By Nicolas Hinternesch, senior solutions engineer at Piano
Google’s Universal Analytics (UA) will sunset in 2023. Whether companies opt for the very different replacement (Google Analytics 4) or invest in a new analytics platform, what is the best approach to minimise disruption, especially to business decision-makers? From data model to reporting tools, Nicolas Hinternesch, senior solutions engineer at Piano, outlines key steps to keep data-driven operations up and running.
The pressure is on companies to plan for the end of UA. 2023 is only a few months away – and with data-driven businesses often reliant upon year-to-year comparisons, that means ensuring 13 months’ data is collected and ready to go before the end date. The idea of stakeholders logging into the dashboard and discovering no data is the stuff of nightmares for any data analytics team. Since data capture is not the starting point in any data analytics implementation – indeed, it can be some way down the line – the onus is on companies to get moving, fast.
The right data model is the first concern. A flexible model—with the right balance of both standardised and customizable components—will make the initial migration easier and simplify the necessary adjustments as business needs evolve. Data models are now event-driven, which means that all data streams must be migrated into an event-based schema. Data consistency for all data stakeholders is critical, so look for a product that seamlessly connects data from a single unified data model in all the tools, APIs and reporting interfaces.
The next step is to create a tagging plan to identify all of the elements required to achieve the defined business metrics. A great option to speed up this process is the use of an incremental tagging plan. Standard events can be implemented and feeding reports within a few hours. More detailed tagging can then be added along the way to meet the need for more sophisticated analysis.
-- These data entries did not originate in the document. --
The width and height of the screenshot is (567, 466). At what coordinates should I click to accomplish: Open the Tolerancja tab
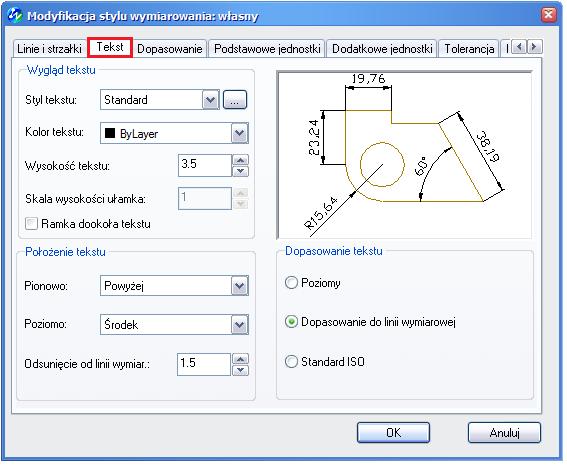click(469, 49)
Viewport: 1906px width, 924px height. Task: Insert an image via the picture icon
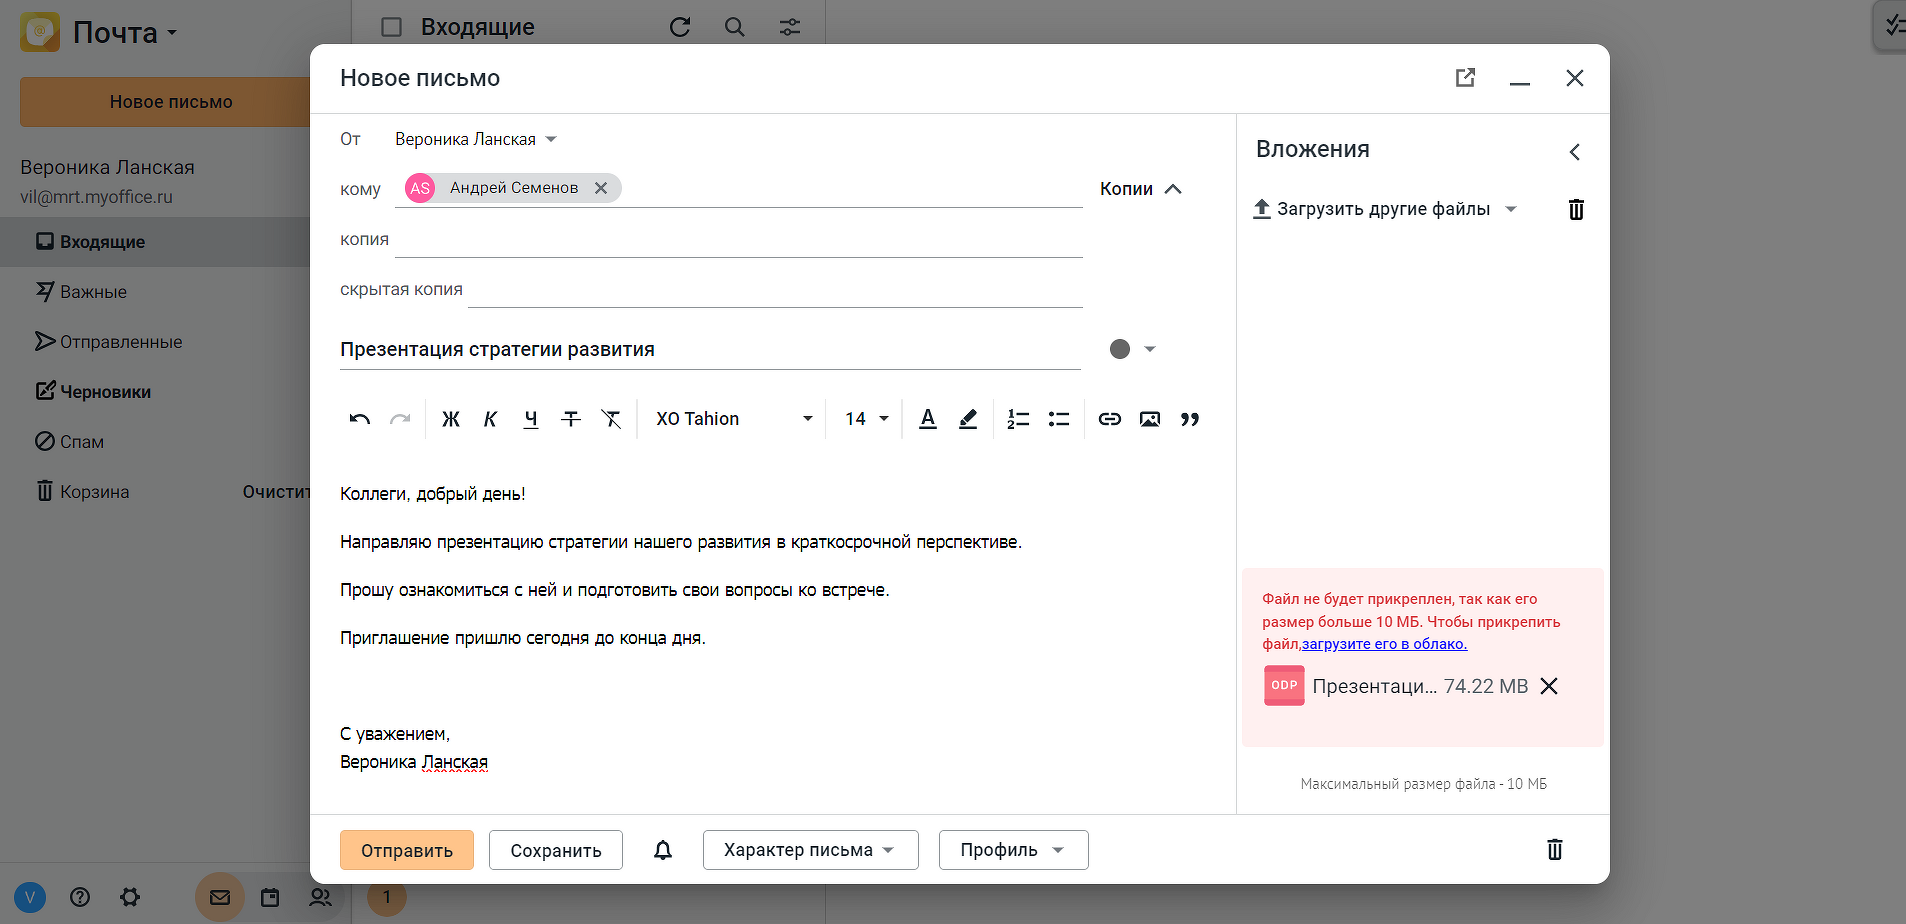pos(1150,419)
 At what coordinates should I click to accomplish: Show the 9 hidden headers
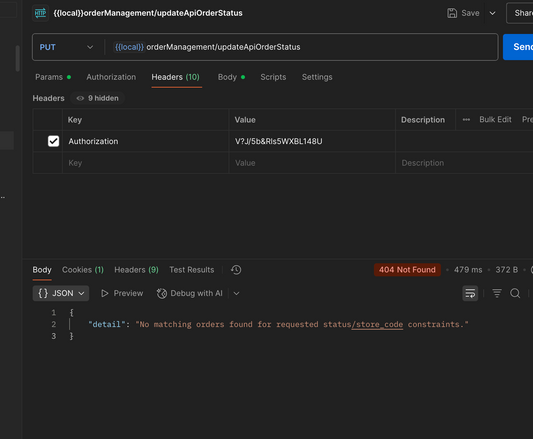point(98,98)
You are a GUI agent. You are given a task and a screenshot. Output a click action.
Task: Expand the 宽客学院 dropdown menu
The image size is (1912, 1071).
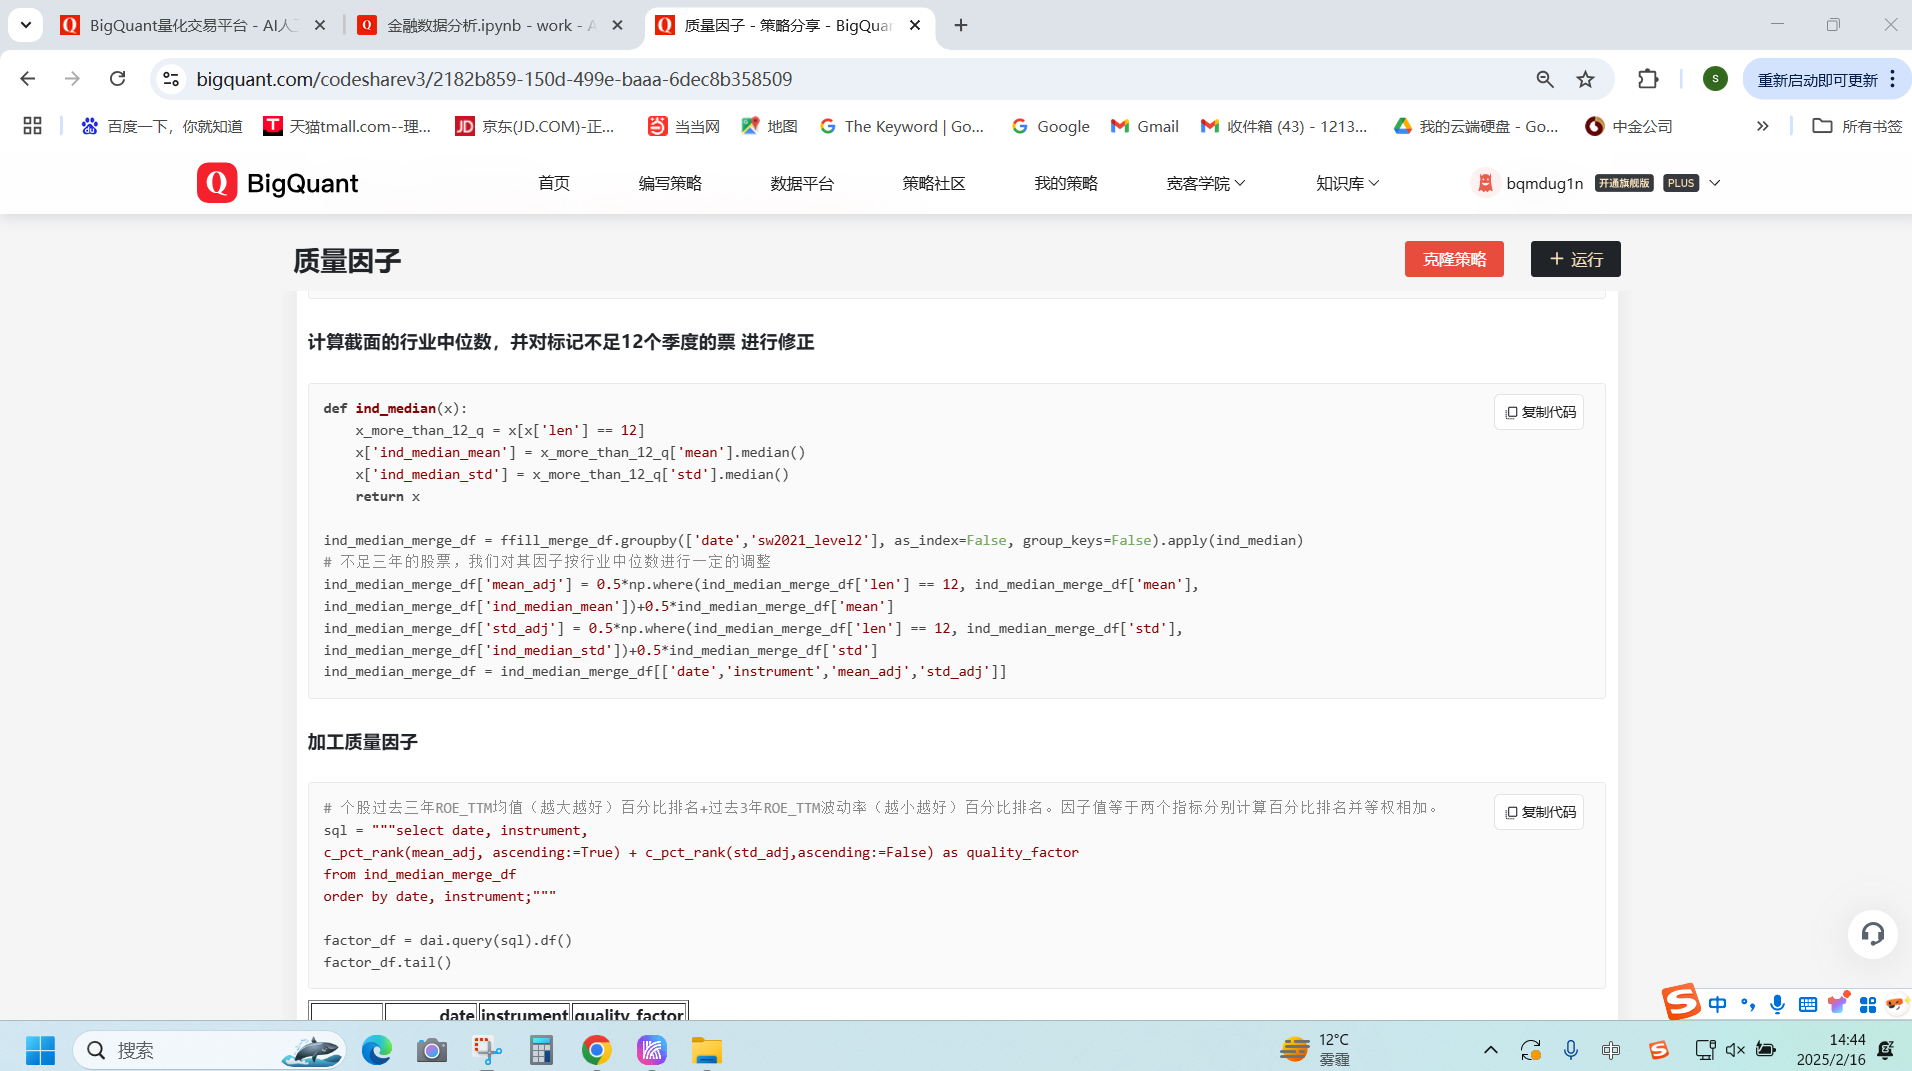point(1205,183)
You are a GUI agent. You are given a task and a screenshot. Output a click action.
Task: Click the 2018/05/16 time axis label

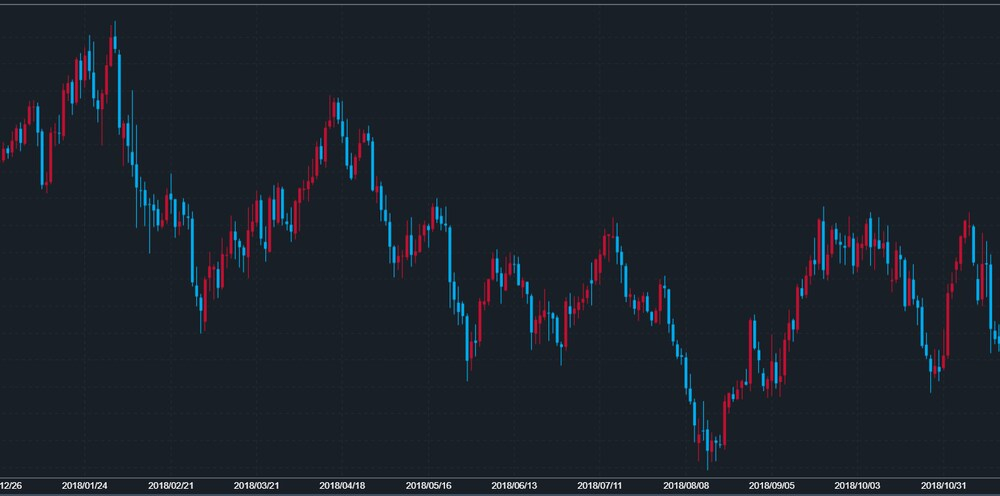tap(428, 485)
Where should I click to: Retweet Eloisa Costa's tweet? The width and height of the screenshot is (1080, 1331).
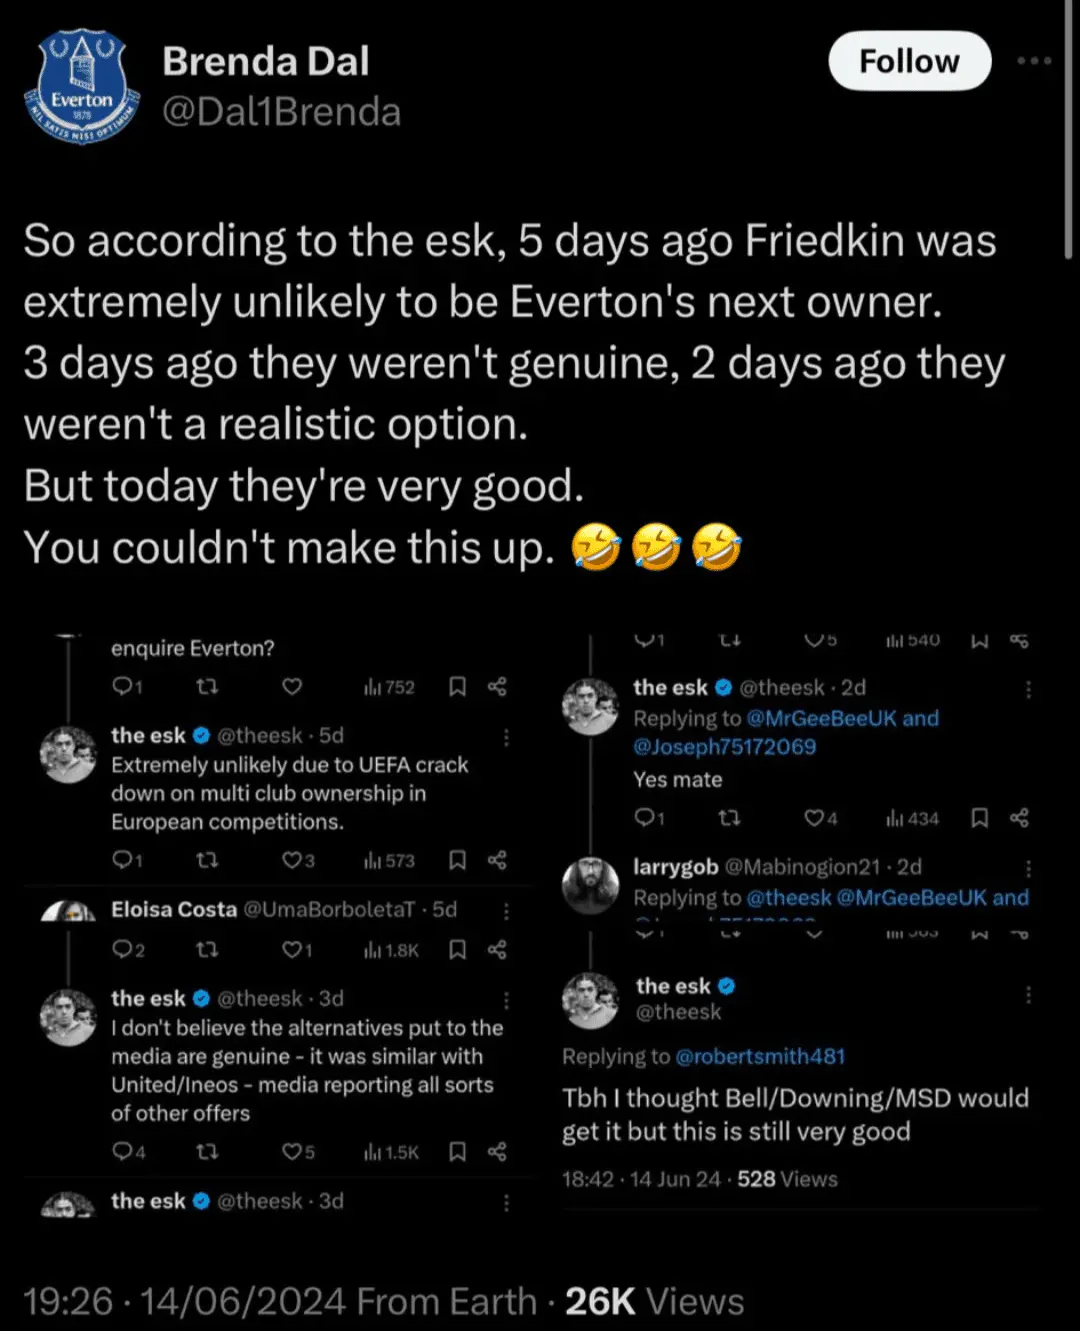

A Tag Management System (TMS) can also speed up the migration process by using the existing data layer as well as existing tags, triggers, and variables wherever possible. This way, the analytics team can retain specific technical elements, enabling a seamless migration without having to redesign every aspect of the implementation. Data quality tools also play an important role for debugging, stream-inspection, and transparent data mapping and validation. Furthermore, without a TMS, additional support from technical teams will be required, which could slow the migration process.
It is also worth thinking about data privacy compliance issues up front, as this will save time further down the line, as and when regulations evolve. The tracking solution should provide immediate technical support of all consent-levels and their ramifications, as well as potentially even a tracking exemption (in certain markets), which allows for certain audience measurement without prior consent. Within a flexible data model, it is easy to add a flag to any data that is considered to be Personally Identifiable Information (PII). This way, user sensitive information can be easily managed alongside user agnostic information.
Choosing a vendor with a privacy-first approach will allow you to build a sustainable solution. The right vendor will continuously adapt to the privacy landscape and provide the right technical tools as well as resources to manage full compliance and therefore diminish any business risk.
The priority within this migration is to minimise the impact on decision makers – the implications of leaving businesses without access to this vital data for days, even weeks, are dire. The new analytics solution therefore has to work with your existing reporting workflow, not vice versa.
If the reporting is based on third-party business intelligence (BI) and dashboarding tools, the new solution has to provide the right export and API functionality to swap out the data source for these and allow for a continuous reporting flow. If the reporting is mainly based on stakeholders accessing the Analytics Tool GUI, however, then the new solution has to come with a strong set of out of the box reporting, dashboarding, and analysis functionality.
Fitting the Existing Big Data Stack
Analytics is likely to be just one part of the overall big data technology stack. During any migration, it is important to consider what other aspects of the business might be affected. How is information distributed to the wider team? If an external dashboard or API tool is already in place, a new analytics solution that has the connectors and API endpoints to integrate seamlessly with the wider tech stack is hugely valuable, minimising the need for additional integration work.
There is no simple or set timeline for any analytics migration or integration. But when organisations are compelled to move fast, it is amazing what can be achieved with the right approach. From an incremental approach to tagging onwards, designing the implementation around the context of the current situation and the need to be ready before UA disappears will help to keep the project focused and on track.